While Mr Lambert was open to suggestions to relax the rules, he said affected businesses could requalify if they received JobKeeper payments in the December quarter or if they could show their turnover declined by the relevant amount in December 2020 or January 2021 compared to the previous year.

Tourism and Transport Forum chief executive Margy Osmond agreed there was an argument for the government to review eligibility requirements for the scheme. “This is the most sensitive time of the year,” she said. “These unexpected border closures and lockdowns will have decimated the industry. Everybody is affected — big, medium and small.

“The speed and uncertainty with which lockdowns were introduced, it was a case of ‘what the heck was that?’ Suddenly everything was shut with no warning. And also when lockups are released, you might have thought people go back and have the holiday they missed but they’re not going to because they’re completely lacking in confidence their holiday isn’t going to be interrupted again.”

Industry has acknowledged Mr Frydenberg’s insistence that JobKeeper will end as planned on March 28, but Ms Osmond said tourism businesses would need special consideration and some form of ongoing support unless the international and domestic borders reopened.

Representing more than 5000 hotels, pubs and resorts, Australian Hotels Association chief executive Stephen Ferguson said the government “absolutely” had to revisit JobKeeper eligibility rules for the accommodation and food services sector, which was “the first to be hit every time new restrictions are put in place”.

“The situation is still so unstable that we need to deal with the fact of businesses today, not what they were three months ago,” he said.

“The Brisbane hospitality and accommodation sector was shut down for three days and is now operating at 50 per cent of what was already restricted trading, but they are being provided with no relief for having borne the brunt of helping Queensland avoid a COVID disaster.”

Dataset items
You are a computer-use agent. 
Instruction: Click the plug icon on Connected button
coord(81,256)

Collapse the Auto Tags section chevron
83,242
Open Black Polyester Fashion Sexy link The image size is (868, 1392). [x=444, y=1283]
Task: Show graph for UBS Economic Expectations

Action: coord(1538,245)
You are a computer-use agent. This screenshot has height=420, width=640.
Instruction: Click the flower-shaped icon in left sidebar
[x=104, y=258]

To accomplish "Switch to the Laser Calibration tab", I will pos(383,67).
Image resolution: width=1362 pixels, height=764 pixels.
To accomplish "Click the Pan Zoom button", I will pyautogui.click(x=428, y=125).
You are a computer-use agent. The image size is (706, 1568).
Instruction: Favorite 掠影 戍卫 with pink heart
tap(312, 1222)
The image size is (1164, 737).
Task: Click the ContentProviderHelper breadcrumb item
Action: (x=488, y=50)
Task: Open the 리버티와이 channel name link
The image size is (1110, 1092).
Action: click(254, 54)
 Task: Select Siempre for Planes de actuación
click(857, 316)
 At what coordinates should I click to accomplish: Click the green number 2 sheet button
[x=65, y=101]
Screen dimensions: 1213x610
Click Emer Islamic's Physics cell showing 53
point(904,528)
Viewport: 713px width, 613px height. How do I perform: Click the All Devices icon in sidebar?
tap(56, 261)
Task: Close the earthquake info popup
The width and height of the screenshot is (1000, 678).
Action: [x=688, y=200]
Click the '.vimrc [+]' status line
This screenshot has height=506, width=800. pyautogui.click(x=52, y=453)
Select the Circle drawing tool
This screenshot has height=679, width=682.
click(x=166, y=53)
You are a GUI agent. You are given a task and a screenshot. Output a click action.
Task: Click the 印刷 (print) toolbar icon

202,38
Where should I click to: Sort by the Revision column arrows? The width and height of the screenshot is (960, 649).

> [EXERCISES TO COMPLETE]
1 - Copy out the stretch of the JobKeeper article from "While Mr Lambert" through "the previous year.".
2 - Write the next part of the article on JobKeeper and the tourism industry, starting after its final sentence.

> [RESULTS]
1 -
While Mr Lambert was open to suggestions to relax the rules, he said affected businesses could requalify if they received JobKeeper payments in the December quarter or if they could show their turnover declined by the relevant amount in December 2020 or January 2021 compared to the previous year.

2 -
Mr Frydenberg said JobKeeper had been a “lifeline” for millions of Australians, but was always intended to be temporary and it had already been extended for six months.

With about 85 per cent of those who lost their job or were stood down to zero hours during COVID-19 now back at work, the economic recovery was “well underway”, he said.

Hospitality businesses in the areas that were locked down were forced to throw away millions of dollars of stock and, along with tourism operators, cancel bookings. Modelling for the TTF, conducted before the Greater Brisbane three-day lockdown, estimated tourism spending over the holiday break would almost halve because of border restrictions imposed by states on NSW in response to the northern beaches coronavirus outbreak.

Council of Small Business Australia chief executive Peter Strong said any business that had been identified as a venue of concern after being visited by a person with coronavirus should also automatically be eligible for JobKeeper.

“Otherwise the staff will lose their jobs,” he said.

“For contact tracing purposes, they’ll name a business but that business won’t see any business. I’ve heard it lasts about two months because people stop going there.

“This is the next stage of JobKeeper, they can call it by a new name, but it’s about targeting support to those who need it when they need it.”

Australian Regional Tourism chair Coralie Bell said the future of JobKeeper should only be discussed when there was clarity on the vaccine rollout. Taking payments away from businesses before then was premature.

“Should people who are making money get JobKeeper? No they shouldn’t, I’m not saying open slather but if you’re hit now to a point where you thought you were okay but you’re not, you should have an option to put your hand up,” she said.